> _Task item_: Produce a verbatim copy of the records, and keep the images out of it.

[Items listed in a dataset]
──────────────────────────────

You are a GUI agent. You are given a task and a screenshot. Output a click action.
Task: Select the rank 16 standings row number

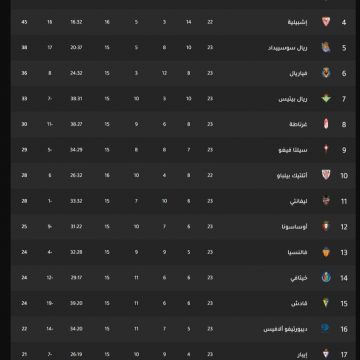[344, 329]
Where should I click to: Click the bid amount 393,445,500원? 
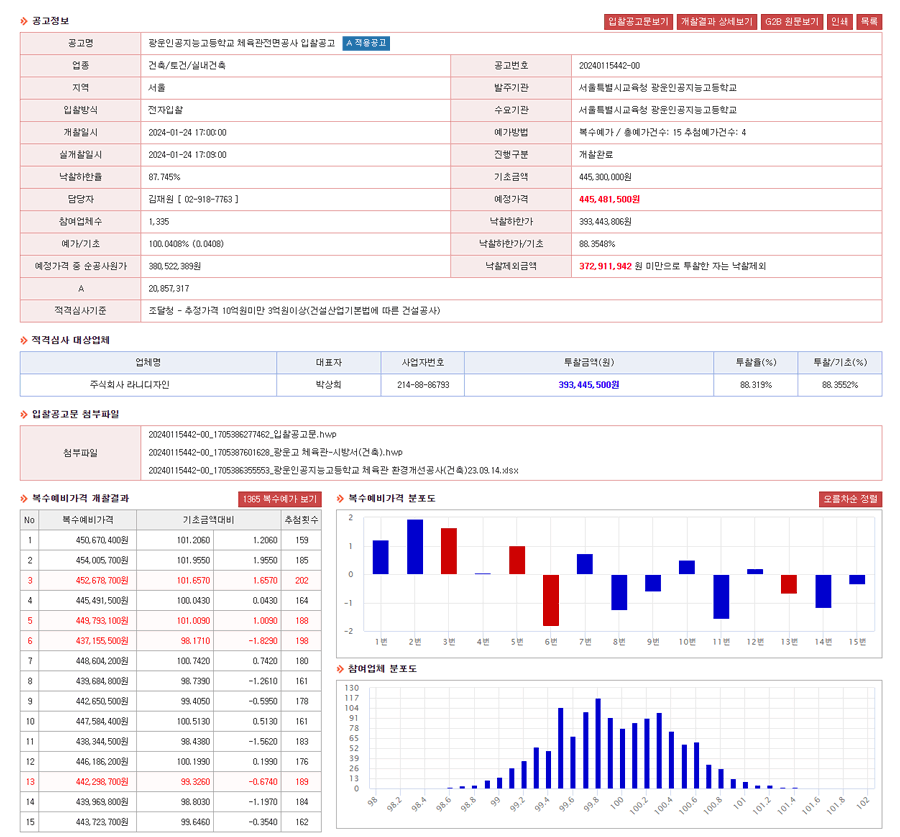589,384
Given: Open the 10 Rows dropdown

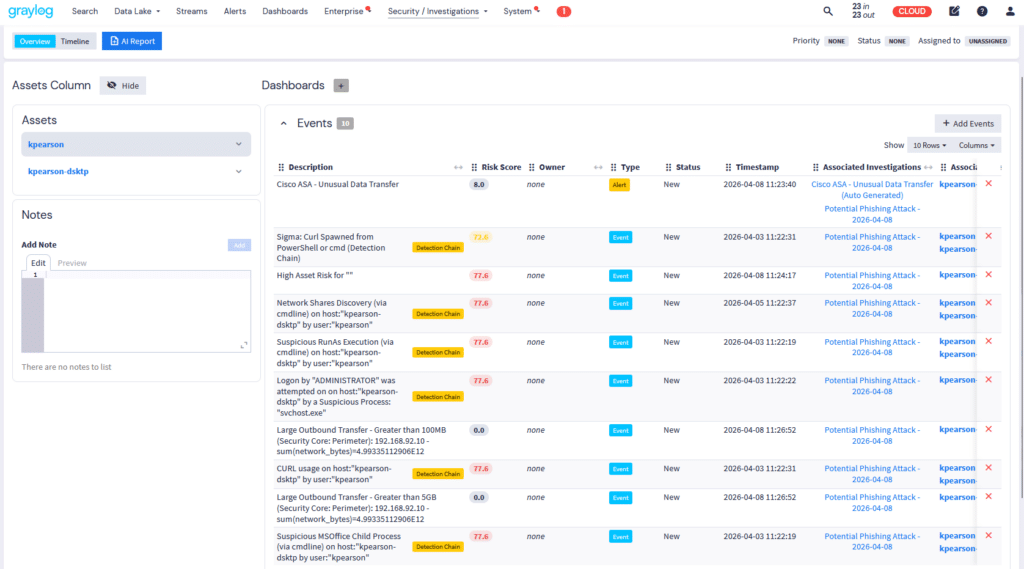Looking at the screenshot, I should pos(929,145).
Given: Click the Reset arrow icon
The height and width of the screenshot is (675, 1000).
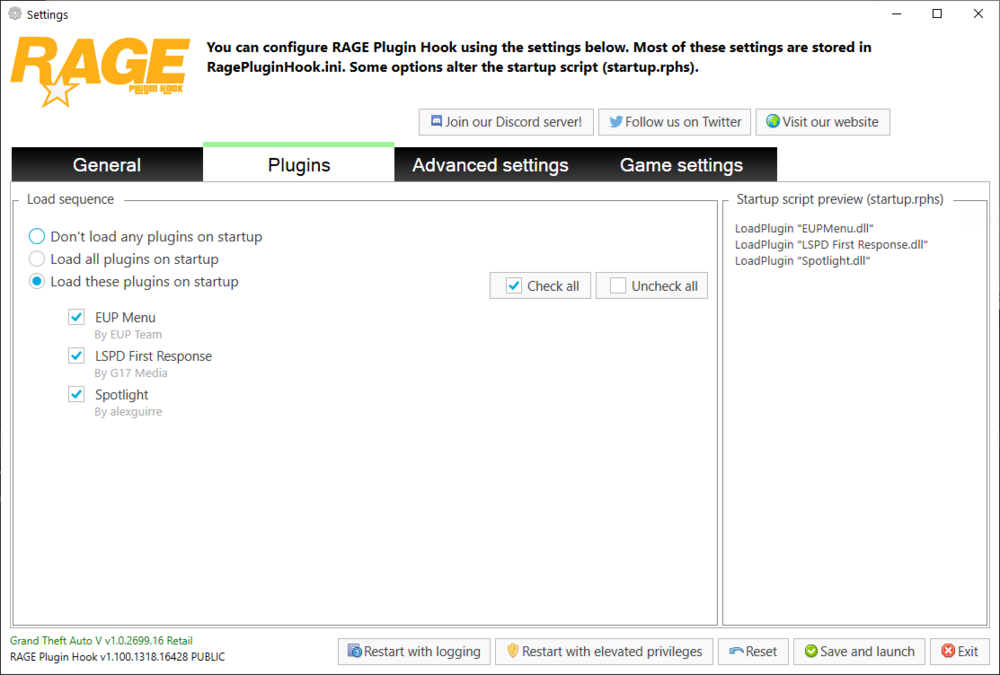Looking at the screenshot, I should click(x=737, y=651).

──────────────────────────────

> _Solved exercise_:
You are a GUI agent. You are given a task and a screenshot. Output a click action.
Task: Select the rank 16 standings row number

[344, 329]
Where should I click to: Click the bid amount 393,445,500원? 
589,384
Given: Open the 10 Rows dropdown

Looking at the screenshot, I should pos(929,145).
Given: Click the Reset arrow icon
The height and width of the screenshot is (675, 1000).
Looking at the screenshot, I should click(x=737, y=651).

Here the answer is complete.